Cedric Dean, a housing activist in Charlotte, no longer faces a charge of breaking and entering into a hotel room.
Cedric Dean, a housing activist in Charlotte, no longer faces a charge of breaking and entering into a hotel room. WSOC

A misdemeanor charge of breaking and entering against Charlotte housing activist Cedric Dean was dismissed in court on Monday, according to court records.

Dean had been accused of trying to remove a tenant from a hotel where he ran a substance abuse recovery program in May.

“My case is one small example of a larger problem,” Dean said in a press release on social media. “Too many people in Charlotte and across North Carolina are treated as guilty until proven innocent.”

Dean ran a substance abuse recovery program at a hotel called the HELP program, which stood for Heal, Empower, Love and Protect. He took the hotel’s lease over after a housing nonprofit called Heal Charlotte exited in April. Some tenants from Heal Charlotte stayed in the hotel and Dean paid some to leave.

Dean was arrested in May after a woman said he tried to force his way into her room to try to evict her from the hotel.

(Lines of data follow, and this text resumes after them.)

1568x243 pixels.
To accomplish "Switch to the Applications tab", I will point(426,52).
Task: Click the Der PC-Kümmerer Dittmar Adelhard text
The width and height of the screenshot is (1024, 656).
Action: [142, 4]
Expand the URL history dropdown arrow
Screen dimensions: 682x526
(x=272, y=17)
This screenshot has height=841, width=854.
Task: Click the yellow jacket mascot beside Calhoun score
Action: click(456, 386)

Dean disputed this, saying he offered the woman twice the amount of money of other tenants to move out, which she accepted. But then she refused to leave, he said.

A Charlotte-Mecklenburg police affidavit said the woman told officers she didn’t take the money and called the police after Dean forced himself inside her room.

“I never forced myself in. When I knocked on the door, she opened the door. I was standing in the doorway. I called the police — me — Cedric Dean, called the police,” Dean said in May. “I stood in the doorway, called the police and told the police that she was putting her child in harm’s way.”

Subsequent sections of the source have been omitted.